The Texas senator and Republican presidential candidate has been at the center of much of the commentary around the deadly Planned Parenthood attacks, during which Robert Lewis Dear allegedly killed three people and injured nine others before uttering “no more baby parts” while in police custody. Cruz, who has spent a good deal of the election season fanning the flames of false claims against Planned Parenthood, responded early with the bizarre claim that Dear was a transgender leftist activist. Well, Cruz was back at it again on Monday, refuting the claim that anti-abortion rhetoric had any role in the shootings by making the claim that “most violent criminals are Democrats.” According to The Hill:
“Here is the simple and undeniable fact – the overwhelming majority of violent criminals are Democrats,” he said on “The Hugh Hewitt Show” that evening.

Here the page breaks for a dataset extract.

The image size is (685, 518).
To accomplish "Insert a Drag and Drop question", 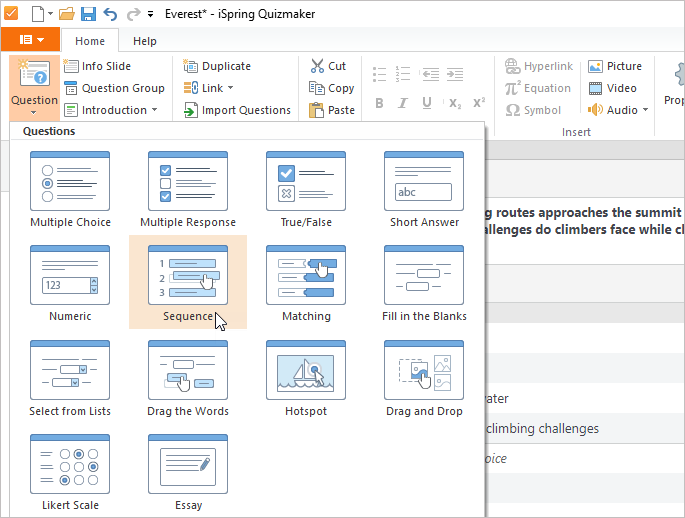I will point(424,378).
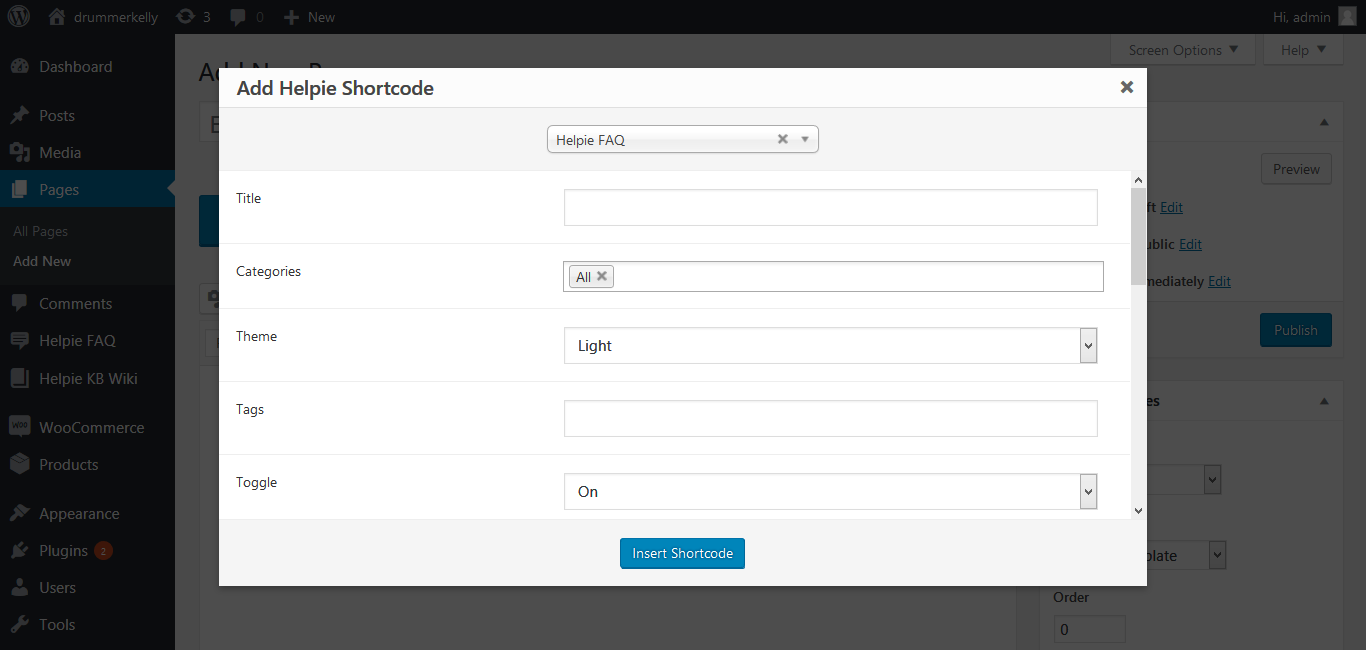Go to All Pages submenu
The image size is (1366, 650).
pos(41,231)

“There is a reason why for years the Democrats have been viewed as soft on crime,” Cruz continued. "They go in and appoint to the bench judges who release violent criminals.
“They go in and fight to give the right to vote to convicted felons,” the 2016 GOP presidential candidate added. "Why?
“The Democrats know that convicted felons tend to vote Democrat. The media never reports on any of that. [It] doesn’t want to admit any of that.”
Cruz then argued that the mainstream media often tries linking violent crime with the GOP, even when such ties are nonexistent.
“Every time you have some sort of violent crime or mass killing you can almost see the media salivating, hoping, hoping desperately that the murderer happens to be a Republican so that they can use it to try and paint their political enemies,” he said.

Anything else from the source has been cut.